A las condiciones en que se desarrolla el trabajo, debemos unir otros elementos que hacen de su tarea una labor de enorme dureza. A lo largo del recorrido, el maquinista debe permanecer atento al tramo de vía que encuentra por delante, mientras maneja el regulador y va soltando o reteniendo vapor según lo pida el trazado. Ni qué decir tiene que el conocimiento de la línea por la se que transita resulta también una cuestión elemental para efectuar el recorrido en óptimas condiciones de seguridad. «Saber dónde debe reducirse la marcha del tren utilizando sólo el freno de la locomotora o aplicando el contravapor o, por el contrario, efectuar la señal de “pedirfrenos” a los guardafrenos de la brigada de trenes que viajan encaramados en las garitas de los vagones y coches de la composición, es indispensable para respetar las señales o efectuar las paradas prescritas en su itinerario. Además conocer el recorrido permite estar atento a la indicación de las señales correspondientes a las estaciones que debían atravesar en su marcha, y lo más importante, permitía optimizar el rendimiento de la máquina, adecuando su marcha al perfil del tramo de vía que en cada momento atravesaban. De esta manera, abrir o cerrar el regulador en su justa medida, permitía alcanzar la velocidad precisa en cada momento, disminuyendo la aplicación del freno y el consumo de combustible«, explica el equipo de trabajo de la Unidad de Negocio de Regional de Renfe en uno de sus trabajos.

→ **DATOS PROPORCIONADOS**:
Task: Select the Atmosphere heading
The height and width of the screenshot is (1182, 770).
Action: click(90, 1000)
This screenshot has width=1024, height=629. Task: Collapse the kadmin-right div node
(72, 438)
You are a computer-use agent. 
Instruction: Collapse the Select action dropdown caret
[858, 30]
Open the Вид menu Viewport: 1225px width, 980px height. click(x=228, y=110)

* * *

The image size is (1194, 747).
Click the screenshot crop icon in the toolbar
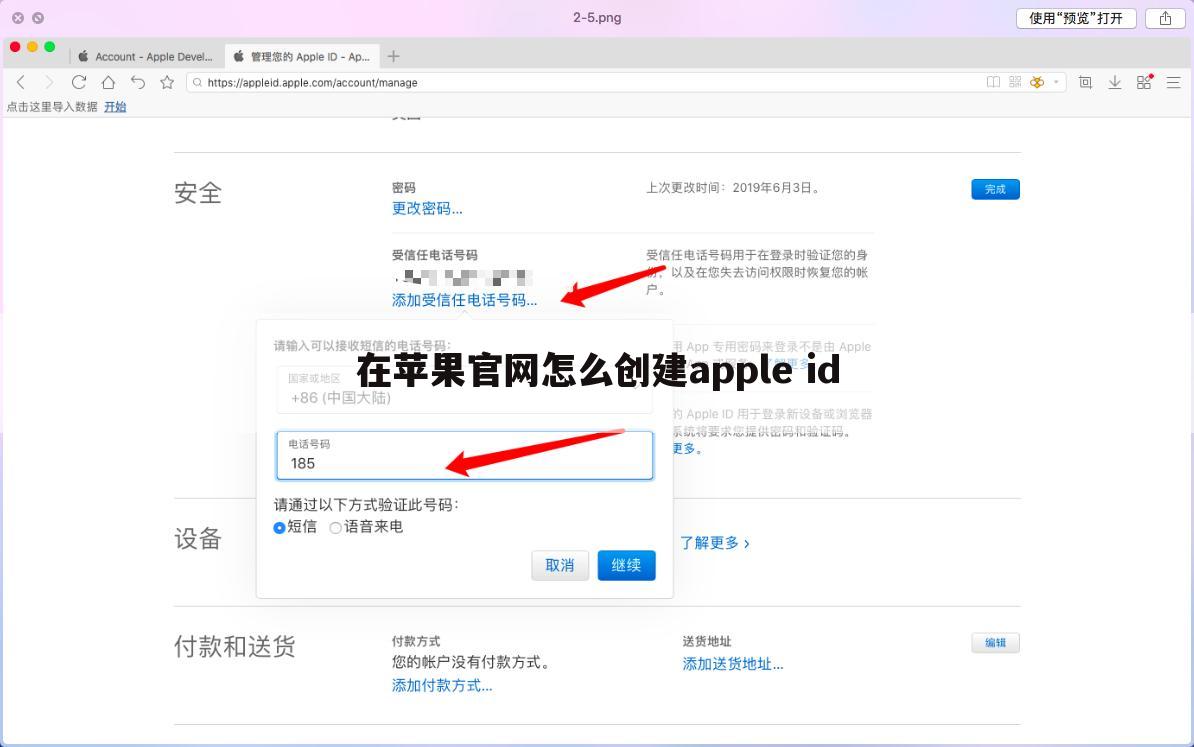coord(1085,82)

→ **COMPLETA LO SIGUIENTE**:
1. En el texto citado, ¿qué se lograba al abrir o cerrar el regulador en su justa medida?
2. Resume en forma de lista el párrafo del texto citado que empieza con "A las condiciones en que se desarrolla el trabajo".
Estos datos vienen de otra fuente.

→ **RESPUESTAS**:
1. Se alcanzaba la velocidad precisa en cada momento y se usaba menos el freno y menos combustible.

2.
- Además de las condiciones de trabajo, hay otros elementos que hacen muy dura la tarea del maquinista.
- Durante el recorrido tiene que vigilar la vía que tiene delante mientras maneja el regulador y suelta o retiene vapor según el trazado.
- Conocer la línea es básico para viajar con seguridad.
- Según el equipo de trabajo de la Unidad de Negocio de Regional de Renfe, hay que saber dónde reducir la marcha: con el freno de la locomotora, con el contravapor o haciendo la señal de "pedirfrenos" a los guardafrenos que viajan en las garitas de los vagones y coches. Así se respetan las señales y las paradas.
- Conocer el recorrido también permite atender las señales de las estaciones y sacar el mejor rendimiento a la máquina según el perfil de la vía.
- Abrir o cerrar el regulador en su justa medida da la velocidad precisa y reduce el uso del freno y el consumo de combustible.